------ Data provided

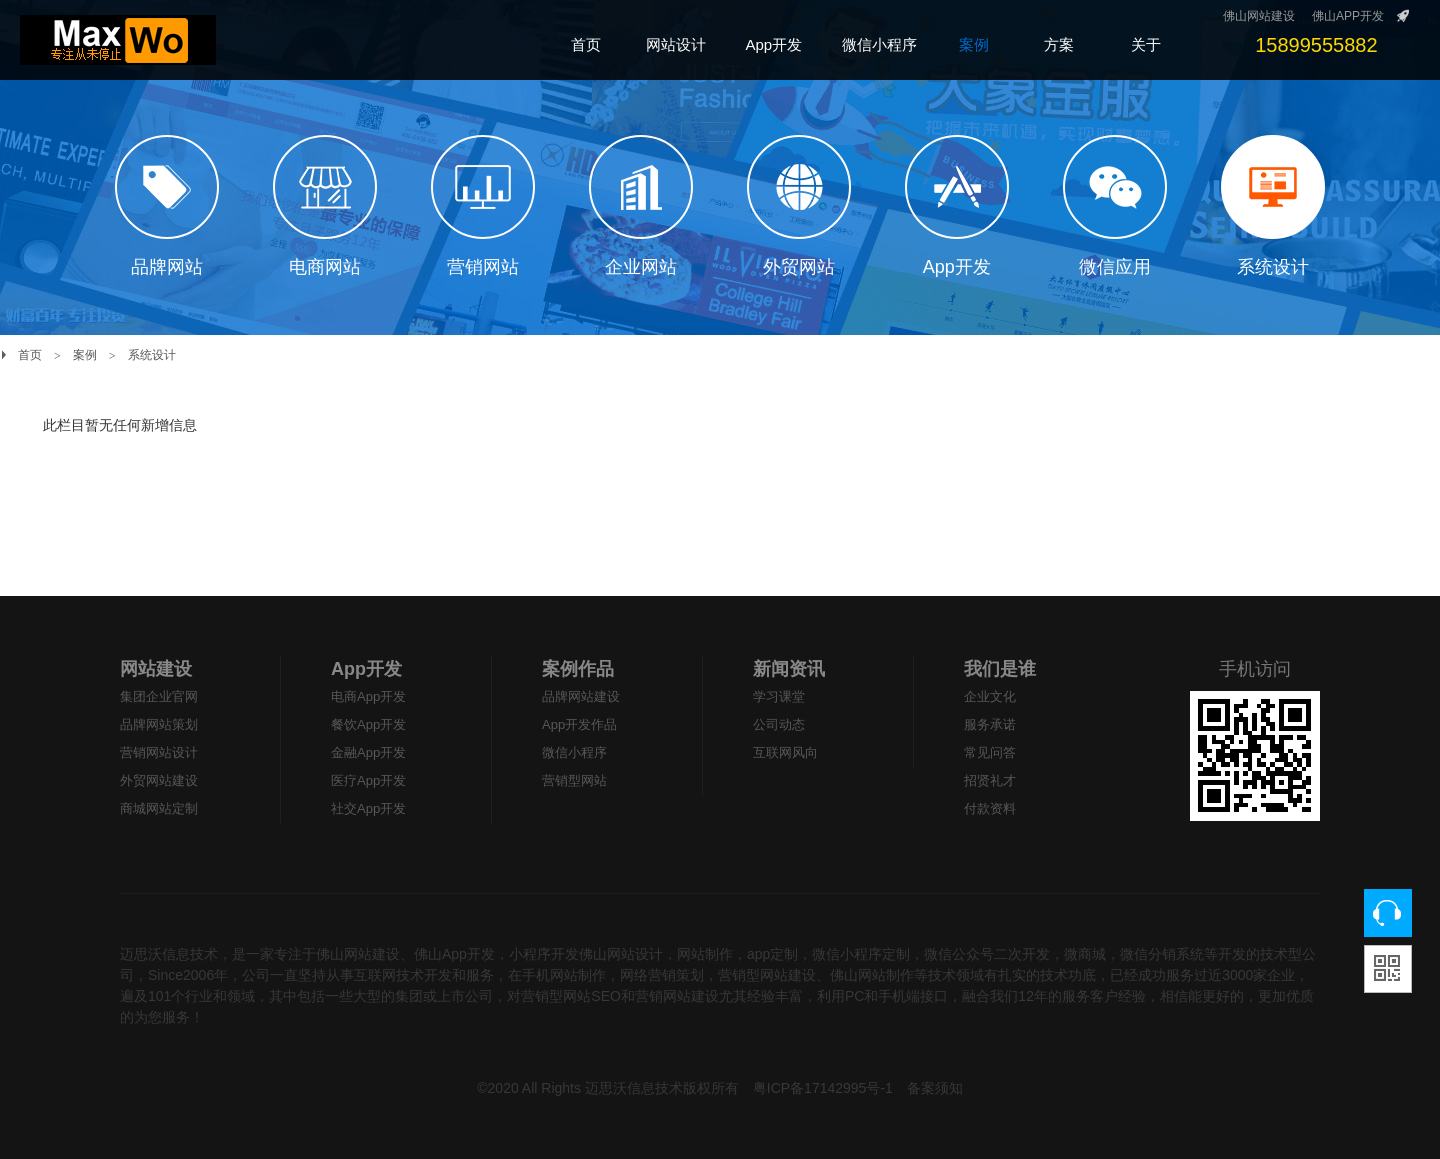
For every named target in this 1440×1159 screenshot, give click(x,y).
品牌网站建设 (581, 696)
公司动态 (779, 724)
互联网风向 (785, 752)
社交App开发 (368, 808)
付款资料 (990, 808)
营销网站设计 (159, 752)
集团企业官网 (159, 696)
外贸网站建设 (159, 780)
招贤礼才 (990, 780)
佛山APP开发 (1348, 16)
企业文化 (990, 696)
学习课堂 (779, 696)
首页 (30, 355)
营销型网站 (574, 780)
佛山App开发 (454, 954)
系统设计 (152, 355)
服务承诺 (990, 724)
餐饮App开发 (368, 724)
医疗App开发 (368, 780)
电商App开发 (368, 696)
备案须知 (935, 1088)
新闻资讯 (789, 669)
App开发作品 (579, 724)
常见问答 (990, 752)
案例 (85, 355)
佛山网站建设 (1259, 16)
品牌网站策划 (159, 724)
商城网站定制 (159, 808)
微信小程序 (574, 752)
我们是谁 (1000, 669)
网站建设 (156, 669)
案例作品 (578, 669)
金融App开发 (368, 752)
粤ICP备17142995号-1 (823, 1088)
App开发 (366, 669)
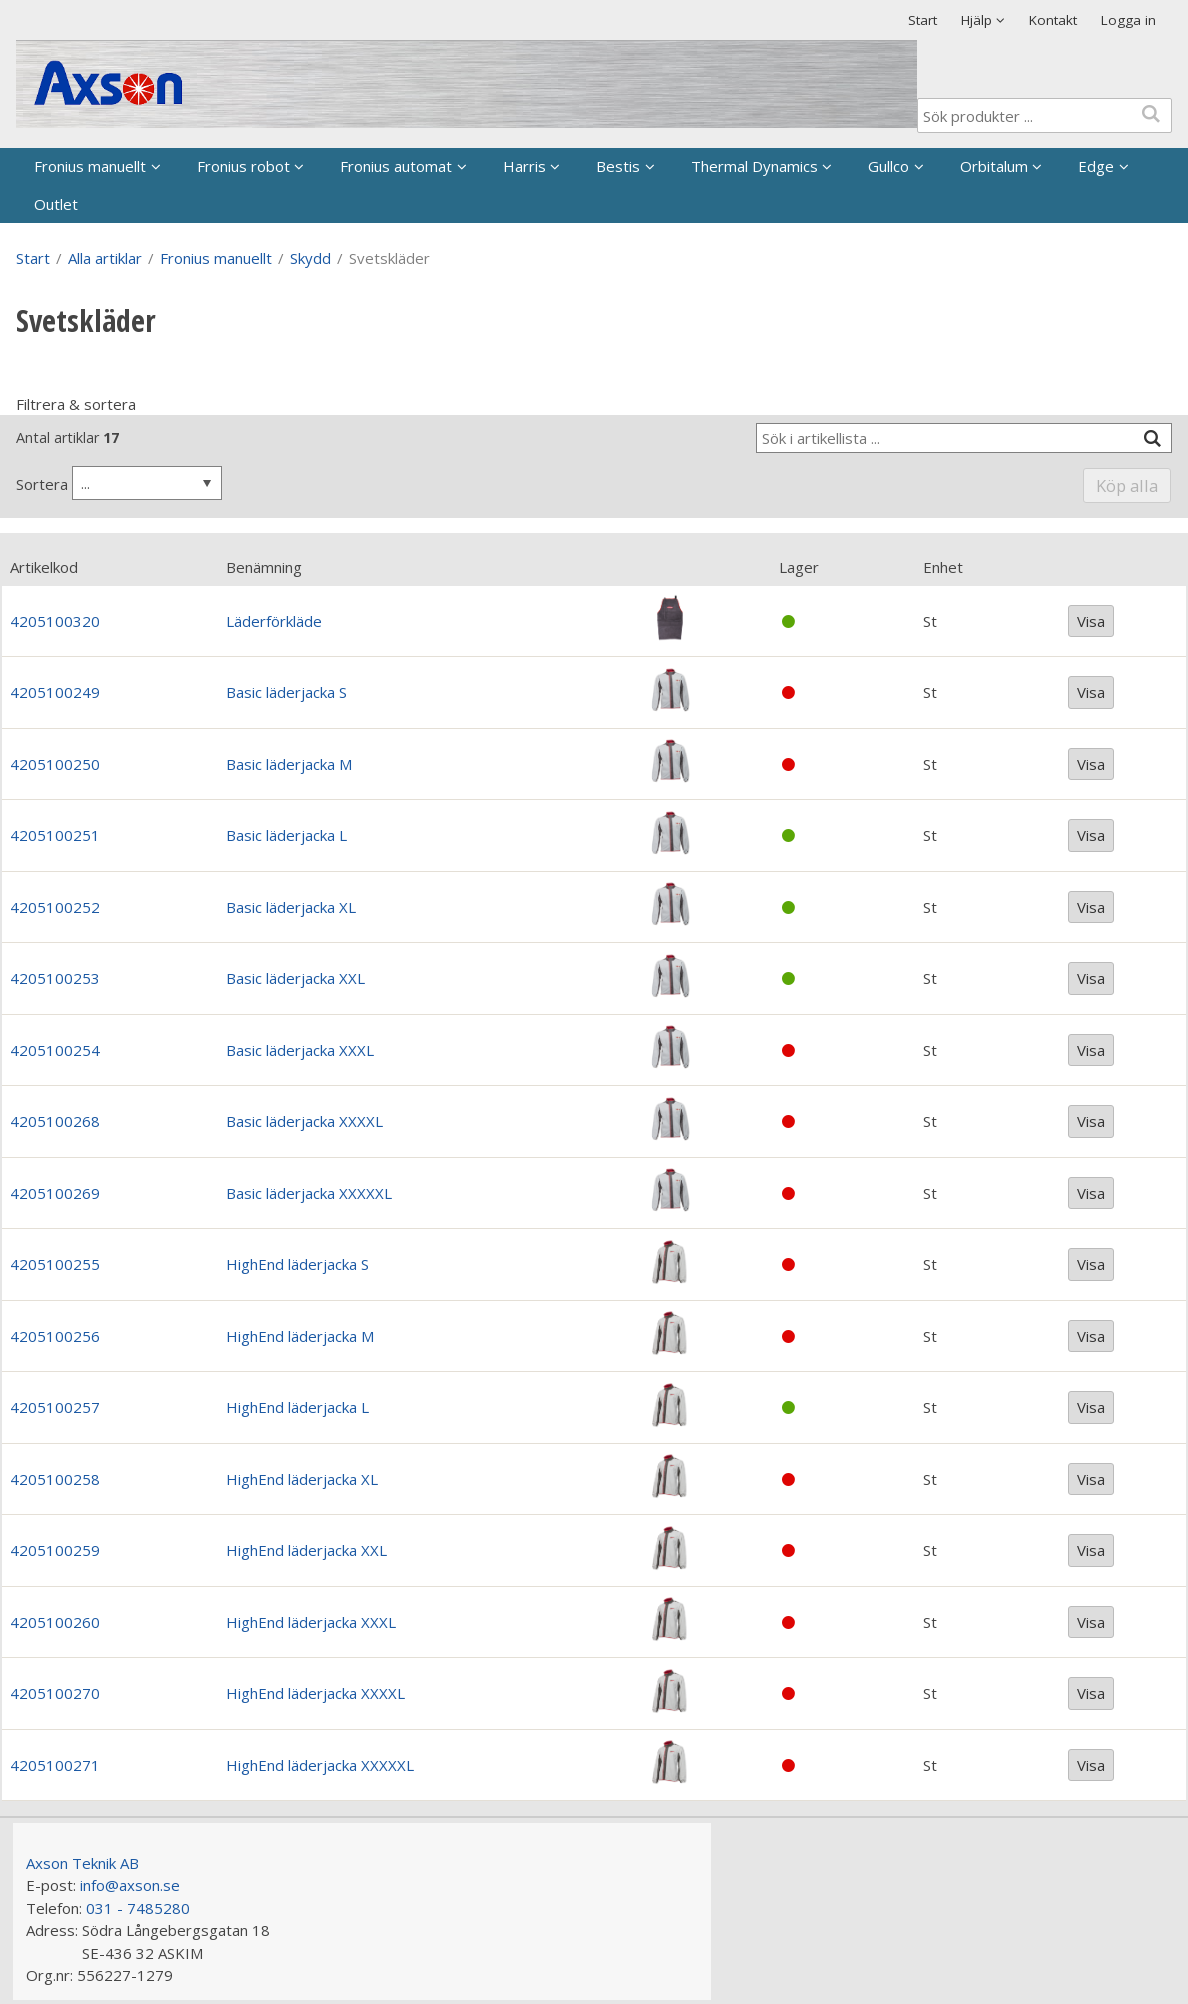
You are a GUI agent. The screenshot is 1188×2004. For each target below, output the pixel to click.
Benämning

------------

Copy out everything from the line containing "You are a GUI" down to the end of the records, without any changes.

Written solution
You are a GUI agent. The screenshot is 1188×2004. For each target below, output the pixel to click.
Benämning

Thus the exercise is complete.